Thialdine is a basic heterocyclic chemical compound with the molecular formula C_{6}H_{13}NS_{2}.

==Preparation==
Thialdine was first synthesized by Justus von Liebig and Friedrich Wöhler in 1847 by passing hydrogen sulfide through a solution of acetaldehyde ammonia trimer, with thialdine crystallizing from the solution.

Preparation of thialdine

Acetaldehyde ammonia trimer is the cyclic trimer formed in the condensation reaction of acetaldehyde with ammonia:

3 CH3CHO + 3 NH3 → (CH3CHNH)3 + 3 H2O

The aldehyde ammonia does not need to be isolated as an intermediate.

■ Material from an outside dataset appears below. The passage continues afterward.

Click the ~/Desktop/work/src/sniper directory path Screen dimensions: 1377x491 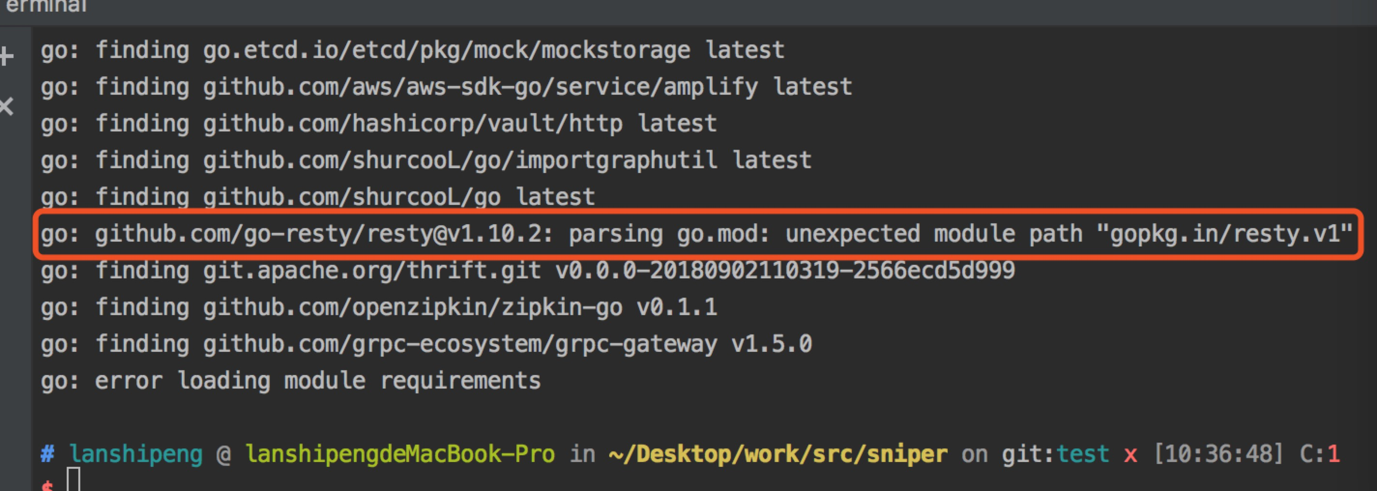[778, 455]
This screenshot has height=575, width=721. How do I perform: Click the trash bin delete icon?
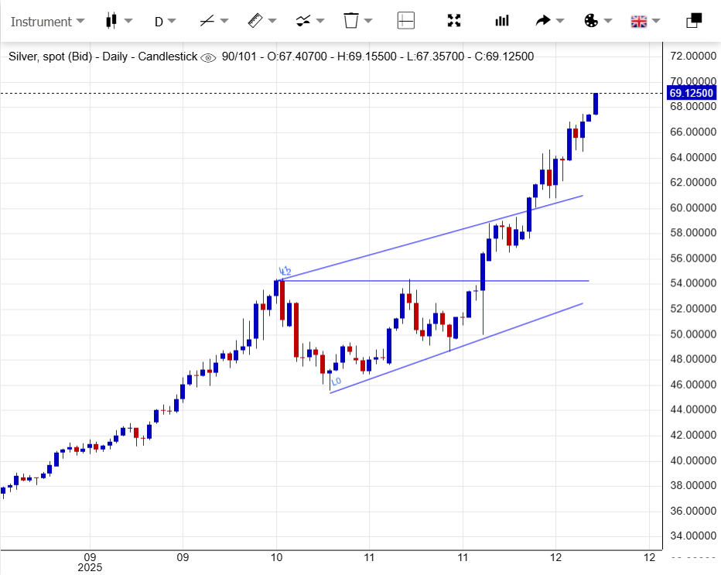[x=351, y=21]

The configuration of the three methyl groups in thialdine can differ, so that multiple cis-trans isomers are possible. However, X-ray diffraction has shown that in practice thialdine occurs in the all-cis configuration.

All-cis-thialidine

==Uses==
Thialdine is used as a flavoring agent in foods. It is included in the list of flavoring substances authorized in the European Union and is considered generally recognized as safe (GRAS) in the United States. The FEMA number of thialdine is 4018. Thialdine has a roasted meat smell and is therefore used as a flavoring in meat.

Salts of thialdine have been used as an antioxidant additive in lubricating oils.

Thialdine and similar compounds have been proposed as rubber vulcanization accelerators.